I'm working on a question answering problem with limited data (~10,000s of data points) and very few features for both the context/question as well as the options/choices. Given:
a question Q and
options A, B, C, D, E (each characterized by some features, say, string similarity to Q or number of words in each option)
(while training) a single correct answer, say B.
I wish to predict exactly one of these as the correct answer. But I'm stuck because:
If I arrange ground truth as [0 1 0 0 0], and give the concatenation of QABCDE as input, then the model will behave as if classifying an image into dog, cat, rat, human, bird, i.e. each class will have a meaning, however that's not true here. If I switched the input to QBCDEA, the prediction should be [1 0 0 0 0].
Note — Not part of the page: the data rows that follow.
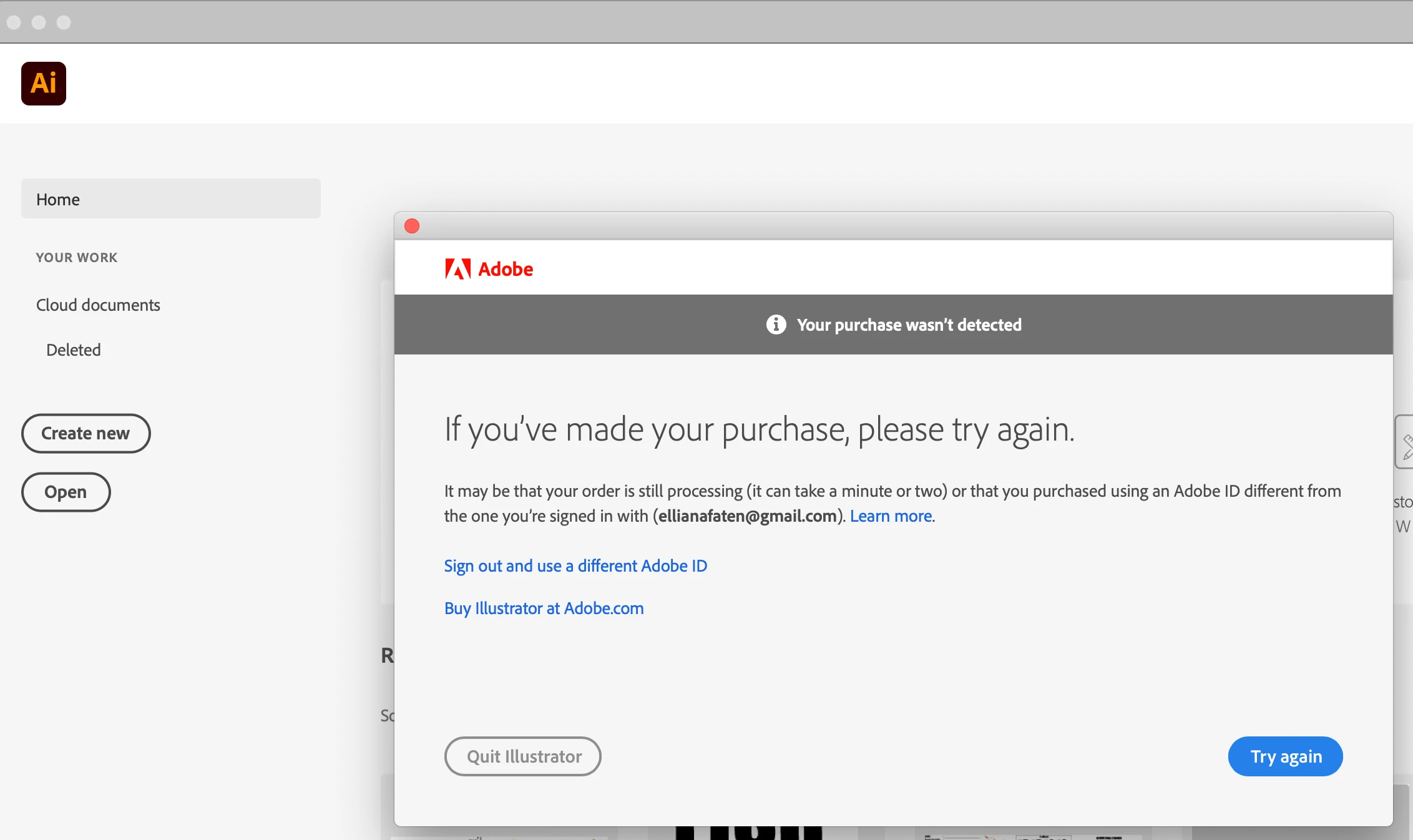Click the main window gray close button

[14, 22]
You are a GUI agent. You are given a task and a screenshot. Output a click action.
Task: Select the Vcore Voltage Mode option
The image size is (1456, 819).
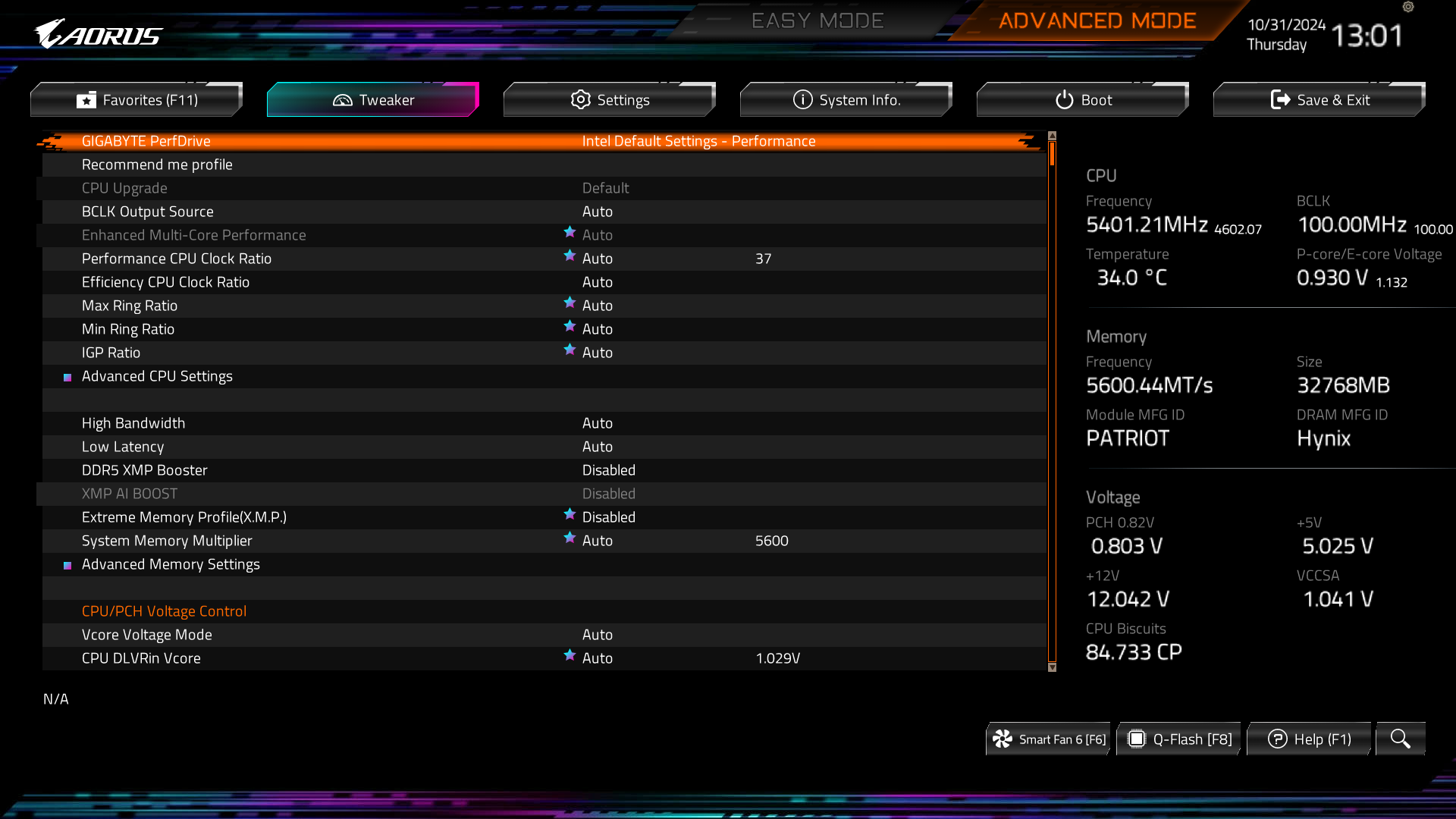[x=147, y=635]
If I split each data point into 5 data points, i.e. QA:0, QB:1, QC:0, QD:0, QE:0, then the model fails to learn that they're in fact interrelated, and only one of them must be predicted as 1.
One approach that seems viable is to make a custom loss function which penalizes multiple 1s for a single question, and which penalizes no 1s as well. But I think I might be missing something very obvious here :/
I'm also aware of how large models like BERT do this over SQuAD like datasets. They add positional embeddings to each option (eg. A gets 1, B gets 2), and then use a sort of concatenation over QA1 QB2 QC3 QD4 QE5 as input, and [0 1 0 0 0] as output. Unfortunately, I believe this will not work in my case given the very small dataset I have.